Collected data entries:
□ □ □ □ □

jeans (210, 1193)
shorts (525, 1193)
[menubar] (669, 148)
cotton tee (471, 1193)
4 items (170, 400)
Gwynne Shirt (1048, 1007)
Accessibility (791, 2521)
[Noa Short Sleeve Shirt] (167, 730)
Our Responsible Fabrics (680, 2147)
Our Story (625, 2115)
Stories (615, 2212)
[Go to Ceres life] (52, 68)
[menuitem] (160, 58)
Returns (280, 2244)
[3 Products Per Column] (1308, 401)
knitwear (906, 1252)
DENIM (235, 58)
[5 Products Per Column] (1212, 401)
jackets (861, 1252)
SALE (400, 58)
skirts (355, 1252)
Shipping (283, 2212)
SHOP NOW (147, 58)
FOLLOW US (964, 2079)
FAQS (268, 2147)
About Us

□ □ □ □ □

Output exactly, and only, the lines running from the one that contains "Our Story (625, 2115)" through the last line of the entries above.

Our Story (625, 2115)
Stories (615, 2212)
[Go to Ceres life] (52, 68)
[menuitem] (160, 58)
Returns (280, 2244)
[3 Products Per Column] (1308, 401)
knitwear (906, 1252)
DENIM (235, 58)
[5 Products Per Column] (1212, 401)
jackets (861, 1252)
SALE (400, 58)
skirts (355, 1252)
Shipping (283, 2212)
SHOP NOW (147, 58)
FOLLOW US (964, 2079)
FAQS (268, 2147)
About Us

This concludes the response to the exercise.